Entries pointing to words and elements

------

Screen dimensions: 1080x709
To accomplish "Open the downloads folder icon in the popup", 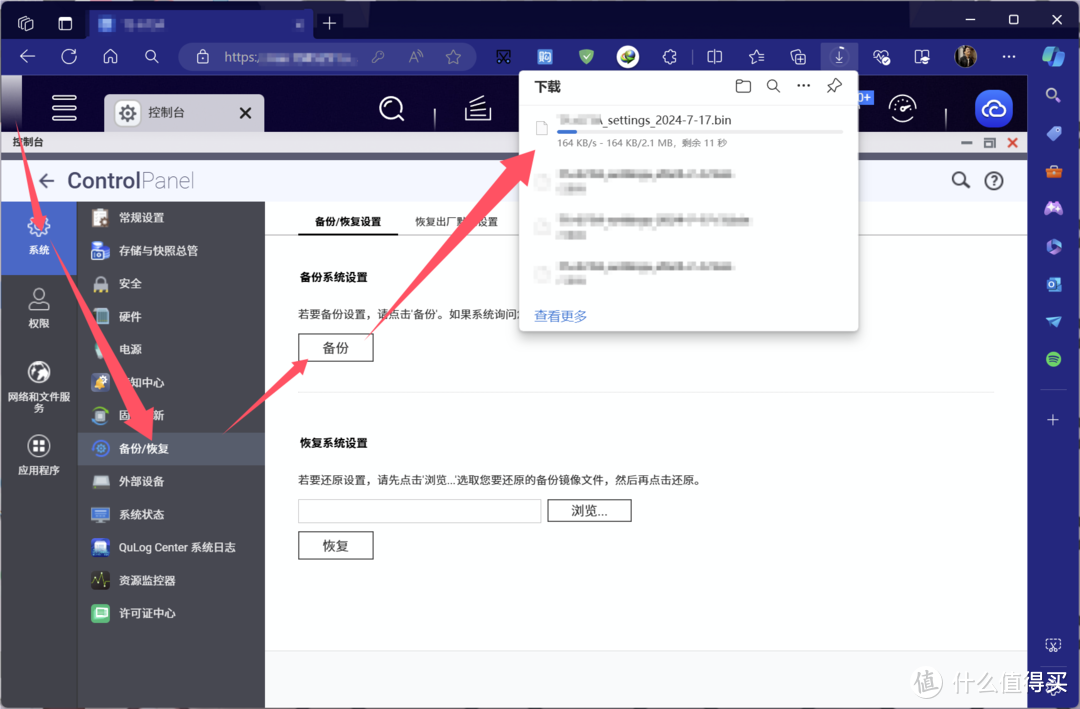I will (x=743, y=86).
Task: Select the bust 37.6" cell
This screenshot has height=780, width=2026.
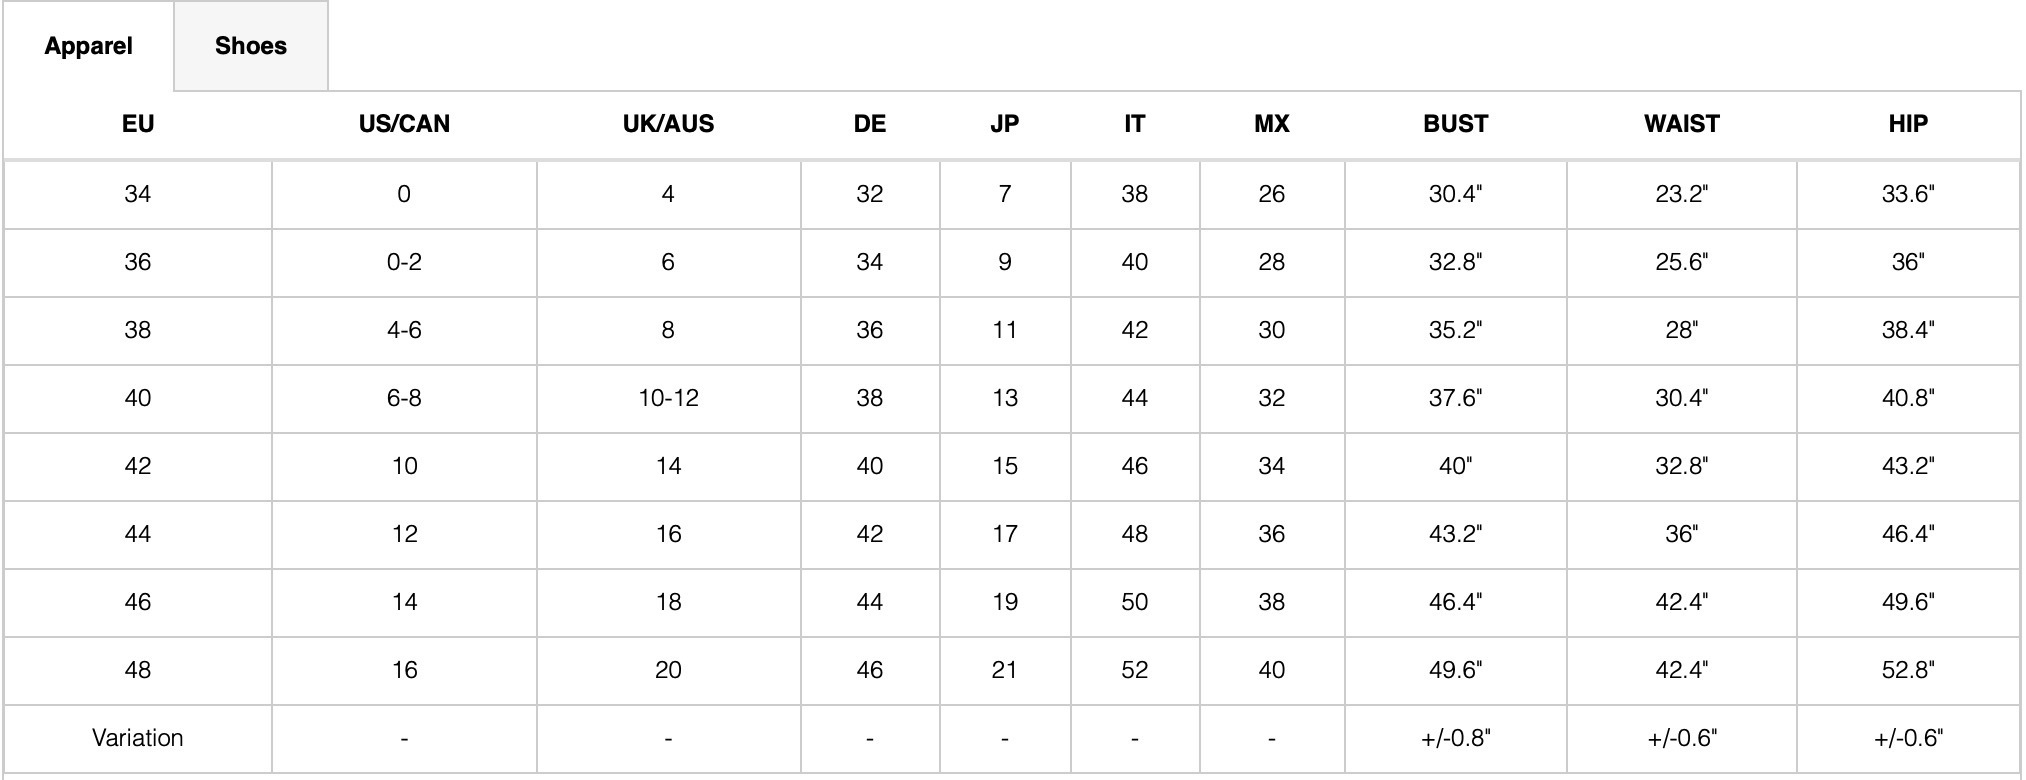Action: coord(1455,398)
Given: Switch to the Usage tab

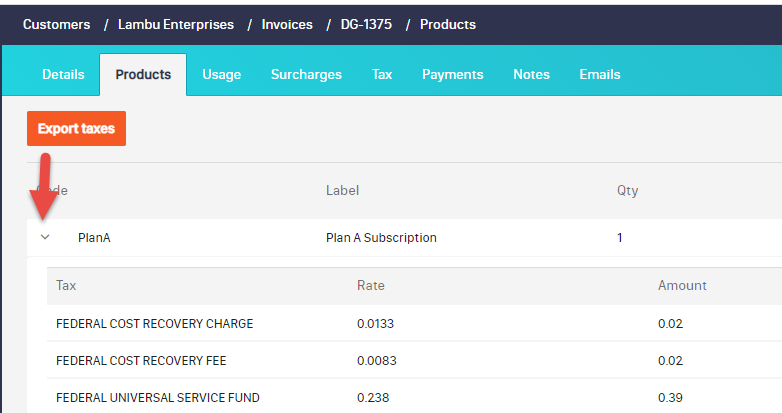Looking at the screenshot, I should [221, 75].
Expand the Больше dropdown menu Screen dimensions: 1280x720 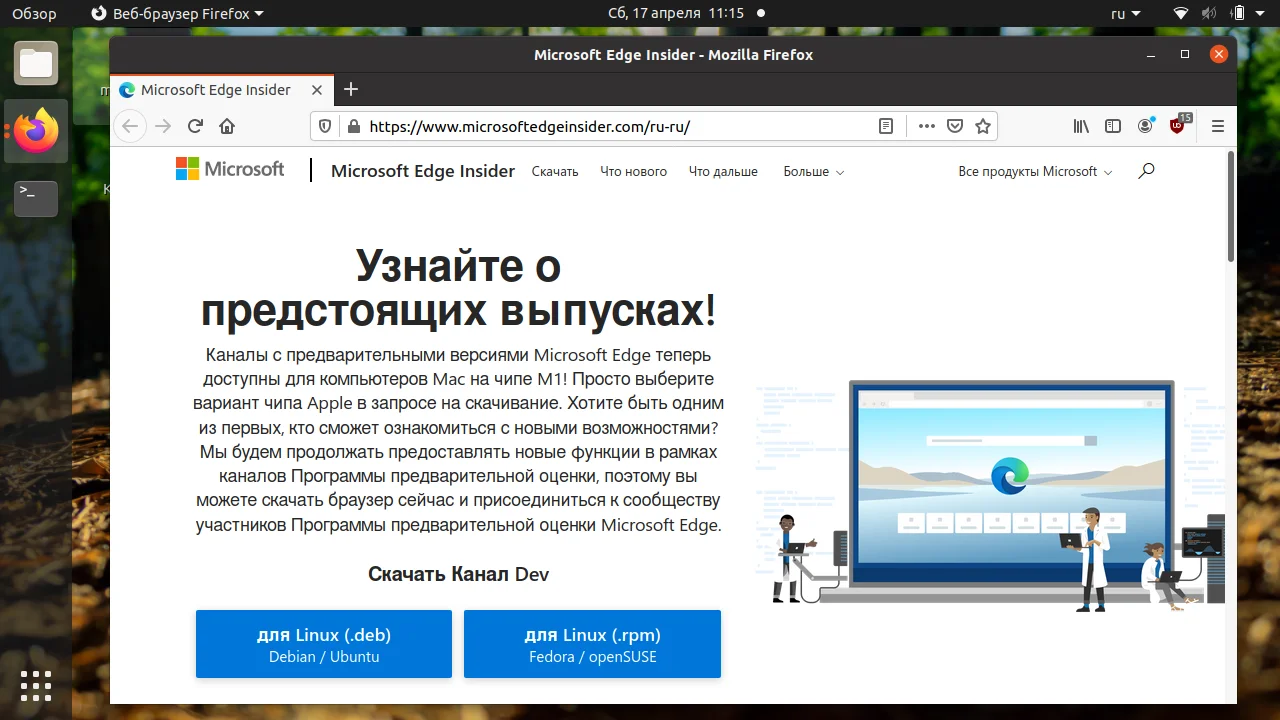pyautogui.click(x=813, y=171)
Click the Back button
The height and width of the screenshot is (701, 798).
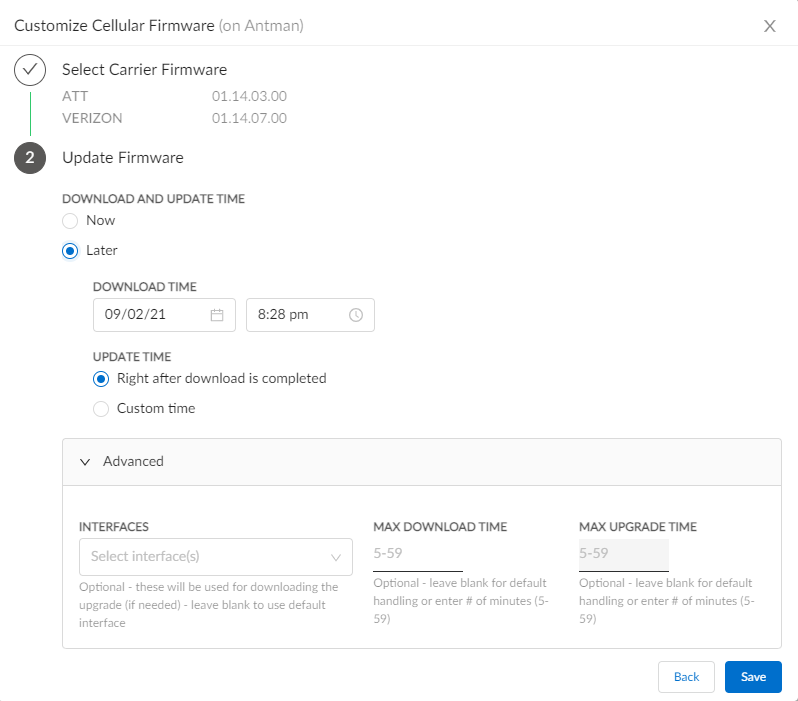pos(686,677)
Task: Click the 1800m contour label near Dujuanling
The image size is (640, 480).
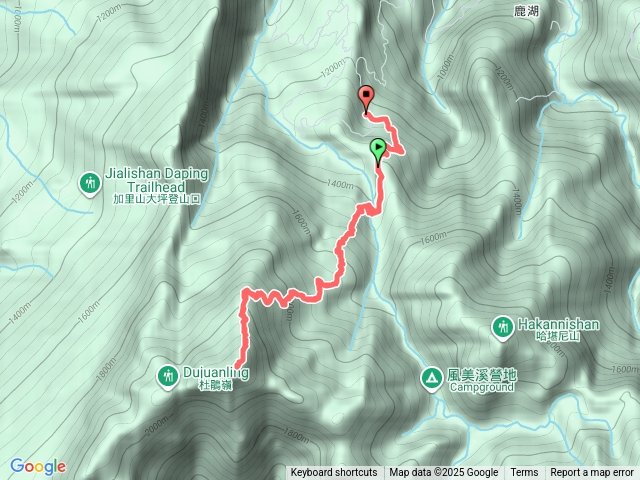Action: coord(107,369)
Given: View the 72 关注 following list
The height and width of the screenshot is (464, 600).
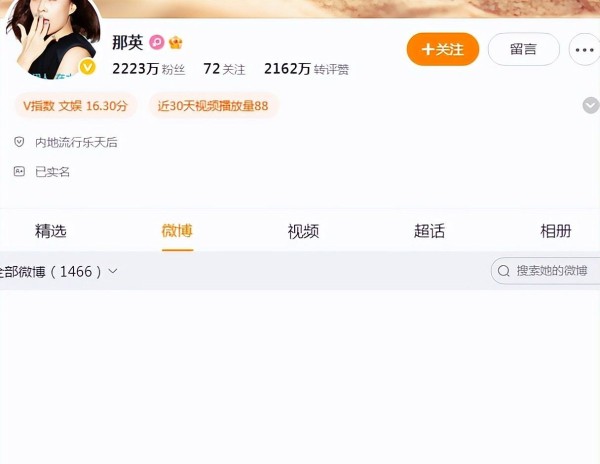Looking at the screenshot, I should click(224, 69).
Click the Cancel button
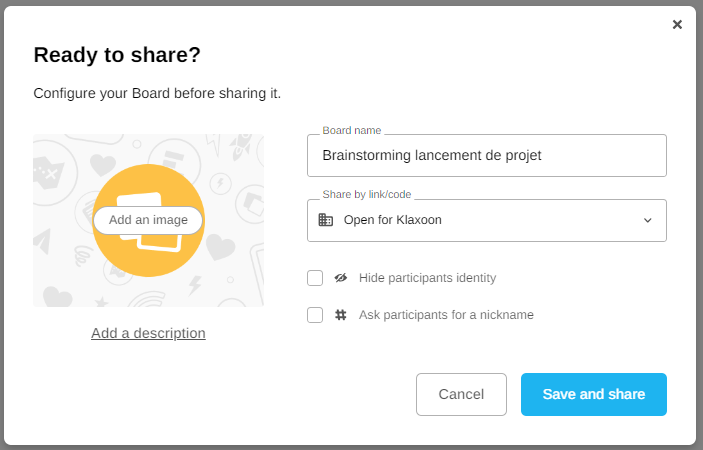 (x=461, y=394)
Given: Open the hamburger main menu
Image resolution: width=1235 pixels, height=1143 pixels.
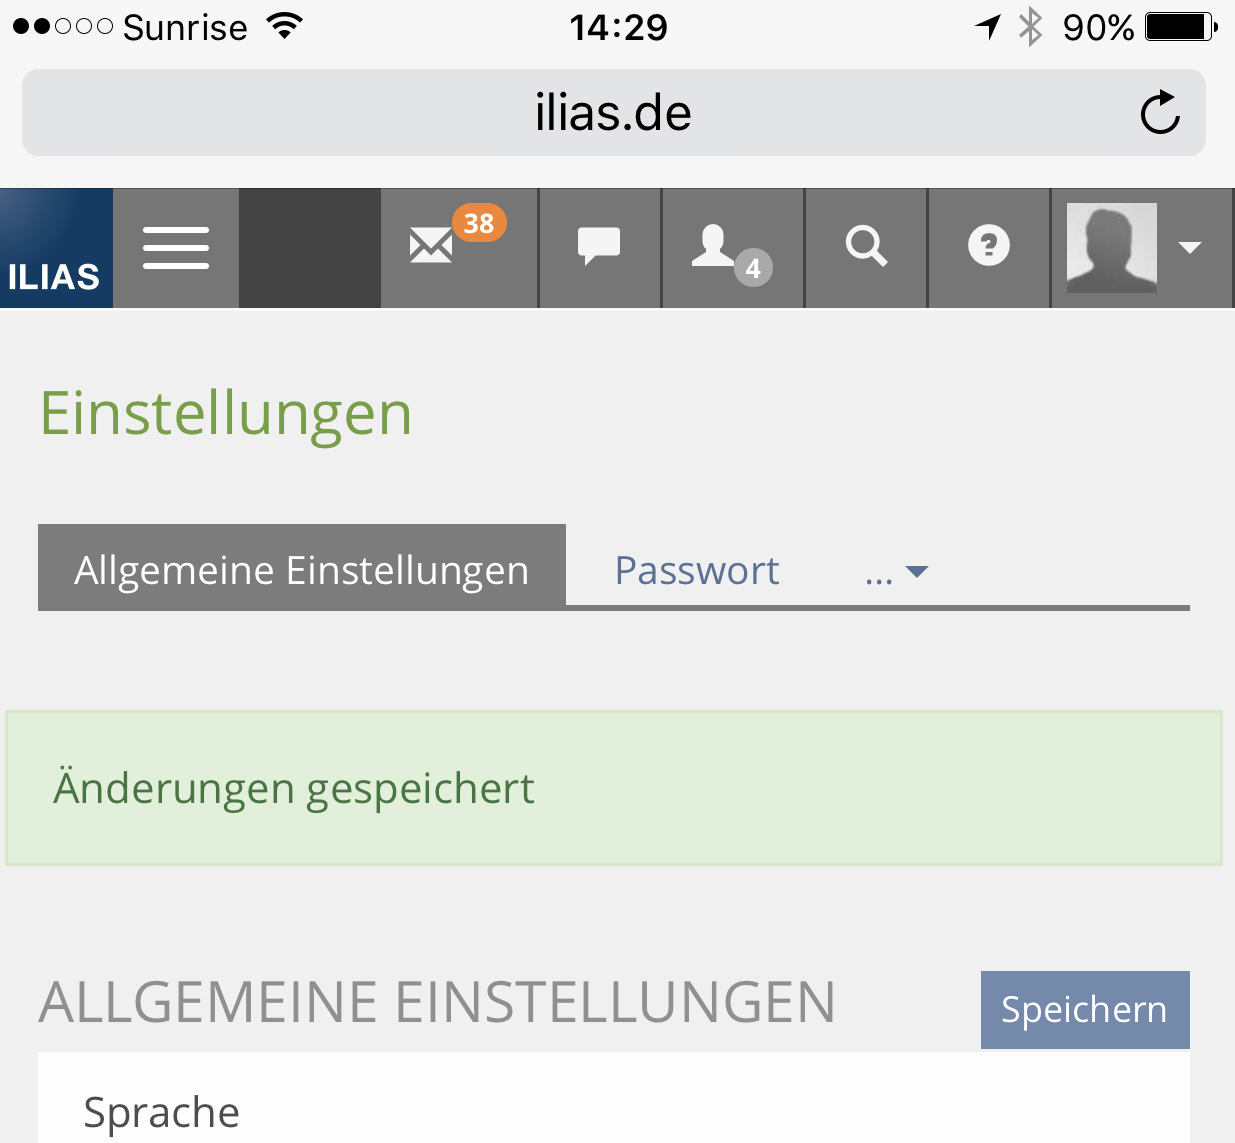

------

PROBLEM STATEMENT
Copy out, word for word, the lines from the one containing "Click the Cancel button" through the end of the items. Leave out the pictures.

WRITTEN RESPONSE
Click the Cancel button
 (x=461, y=394)
Given: Open the hamburger main menu
Image resolution: width=1235 pixels, height=1143 pixels.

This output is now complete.